*** Begin section ***
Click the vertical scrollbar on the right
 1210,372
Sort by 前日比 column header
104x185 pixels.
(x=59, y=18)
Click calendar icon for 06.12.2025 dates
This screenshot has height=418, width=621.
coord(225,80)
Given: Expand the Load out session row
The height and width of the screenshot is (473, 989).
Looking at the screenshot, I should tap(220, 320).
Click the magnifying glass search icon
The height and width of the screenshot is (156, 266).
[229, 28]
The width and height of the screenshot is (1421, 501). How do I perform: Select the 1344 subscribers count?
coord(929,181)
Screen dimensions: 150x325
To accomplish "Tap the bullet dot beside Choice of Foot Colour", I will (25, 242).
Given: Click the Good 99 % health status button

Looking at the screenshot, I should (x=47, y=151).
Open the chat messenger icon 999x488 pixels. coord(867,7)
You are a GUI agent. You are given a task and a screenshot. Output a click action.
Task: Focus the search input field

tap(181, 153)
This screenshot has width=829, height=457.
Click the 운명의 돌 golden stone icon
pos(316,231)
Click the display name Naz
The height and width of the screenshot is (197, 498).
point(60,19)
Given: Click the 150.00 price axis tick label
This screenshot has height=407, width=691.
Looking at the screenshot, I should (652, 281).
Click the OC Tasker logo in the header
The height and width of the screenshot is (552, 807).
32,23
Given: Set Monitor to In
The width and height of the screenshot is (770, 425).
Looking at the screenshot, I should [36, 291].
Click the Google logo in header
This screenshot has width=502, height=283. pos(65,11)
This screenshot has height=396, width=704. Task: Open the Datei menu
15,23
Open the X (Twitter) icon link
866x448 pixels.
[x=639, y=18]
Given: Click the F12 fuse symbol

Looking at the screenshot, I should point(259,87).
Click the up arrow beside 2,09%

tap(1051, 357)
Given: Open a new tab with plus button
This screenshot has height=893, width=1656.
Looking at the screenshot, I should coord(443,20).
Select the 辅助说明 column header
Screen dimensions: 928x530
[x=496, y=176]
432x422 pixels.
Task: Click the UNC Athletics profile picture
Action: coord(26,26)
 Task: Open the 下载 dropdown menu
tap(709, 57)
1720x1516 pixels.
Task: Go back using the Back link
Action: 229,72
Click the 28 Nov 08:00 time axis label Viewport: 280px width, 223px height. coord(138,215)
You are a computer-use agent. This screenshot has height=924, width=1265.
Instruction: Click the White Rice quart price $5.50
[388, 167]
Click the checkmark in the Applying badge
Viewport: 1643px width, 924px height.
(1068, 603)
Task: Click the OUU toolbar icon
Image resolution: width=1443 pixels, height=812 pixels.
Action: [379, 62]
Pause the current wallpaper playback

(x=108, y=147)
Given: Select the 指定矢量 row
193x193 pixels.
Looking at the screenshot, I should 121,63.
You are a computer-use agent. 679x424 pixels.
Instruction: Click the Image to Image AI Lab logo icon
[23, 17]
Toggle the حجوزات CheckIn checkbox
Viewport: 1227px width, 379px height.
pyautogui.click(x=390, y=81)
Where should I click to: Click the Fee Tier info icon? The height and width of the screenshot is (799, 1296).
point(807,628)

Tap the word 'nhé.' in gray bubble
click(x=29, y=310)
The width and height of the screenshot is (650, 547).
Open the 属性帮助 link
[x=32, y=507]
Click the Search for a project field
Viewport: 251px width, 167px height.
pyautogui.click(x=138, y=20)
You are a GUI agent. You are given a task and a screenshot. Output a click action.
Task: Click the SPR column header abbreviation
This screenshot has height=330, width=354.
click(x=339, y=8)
*** End section ***
The full data, transcribed without change, is the expected answer.

Click the vertical scrollbar on the right
 1210,372
Sort by 前日比 column header
104x185 pixels.
(x=59, y=18)
Click calendar icon for 06.12.2025 dates
This screenshot has height=418, width=621.
coord(225,80)
Given: Expand the Load out session row
The height and width of the screenshot is (473, 989).
Looking at the screenshot, I should tap(220, 320).
Click the magnifying glass search icon
The height and width of the screenshot is (156, 266).
[229, 28]
The width and height of the screenshot is (1421, 501). How do I perform: Select the 1344 subscribers count?
coord(929,181)
Screen dimensions: 150x325
To accomplish "Tap the bullet dot beside Choice of Foot Colour", I will (25, 242).
Given: Click the Good 99 % health status button

Looking at the screenshot, I should (x=47, y=151).
Open the chat messenger icon 999x488 pixels. coord(867,7)
You are a GUI agent. You are given a task and a screenshot. Output a click action.
Task: Focus the search input field

tap(181, 153)
This screenshot has width=829, height=457.
Click the 운명의 돌 golden stone icon
pos(316,231)
Click the display name Naz
The height and width of the screenshot is (197, 498).
point(60,19)
Given: Click the 150.00 price axis tick label
This screenshot has height=407, width=691.
Looking at the screenshot, I should (652, 281).
Click the OC Tasker logo in the header
The height and width of the screenshot is (552, 807).
32,23
Given: Set Monitor to In
The width and height of the screenshot is (770, 425).
Looking at the screenshot, I should [36, 291].
Click the Google logo in header
This screenshot has width=502, height=283. pos(65,11)
This screenshot has height=396, width=704. Task: Open the Datei menu
15,23
Open the X (Twitter) icon link
866x448 pixels.
[x=639, y=18]
Given: Click the F12 fuse symbol

Looking at the screenshot, I should point(259,87).
Click the up arrow beside 2,09%

tap(1051, 357)
Given: Open a new tab with plus button
This screenshot has height=893, width=1656.
Looking at the screenshot, I should coord(443,20).
Select the 辅助说明 column header
Screen dimensions: 928x530
[x=496, y=176]
432x422 pixels.
Task: Click the UNC Athletics profile picture
Action: coord(26,26)
 Task: Open the 下载 dropdown menu
tap(709, 57)
1720x1516 pixels.
Task: Go back using the Back link
Action: 229,72
Click the 28 Nov 08:00 time axis label Viewport: 280px width, 223px height. coord(138,215)
You are a computer-use agent. This screenshot has height=924, width=1265.
Instruction: Click the White Rice quart price $5.50
[388, 167]
Click the checkmark in the Applying badge
Viewport: 1643px width, 924px height.
(1068, 603)
Task: Click the OUU toolbar icon
Image resolution: width=1443 pixels, height=812 pixels.
Action: [379, 62]
Pause the current wallpaper playback

(x=108, y=147)
Given: Select the 指定矢量 row
193x193 pixels.
Looking at the screenshot, I should 121,63.
You are a computer-use agent. 679x424 pixels.
Instruction: Click the Image to Image AI Lab logo icon
[23, 17]
Toggle the حجوزات CheckIn checkbox
Viewport: 1227px width, 379px height.
pyautogui.click(x=390, y=81)
Where should I click to: Click the Fee Tier info icon? The height and width of the screenshot is (799, 1296).
point(807,628)

Tap the word 'nhé.' in gray bubble
click(x=29, y=310)
The width and height of the screenshot is (650, 547).
Open the 属性帮助 link
[x=32, y=507]
Click the Search for a project field
Viewport: 251px width, 167px height.
pyautogui.click(x=138, y=20)
You are a GUI agent. You are given a task and a screenshot. Output a click action.
Task: Click the SPR column header abbreviation
This screenshot has height=330, width=354.
click(x=339, y=8)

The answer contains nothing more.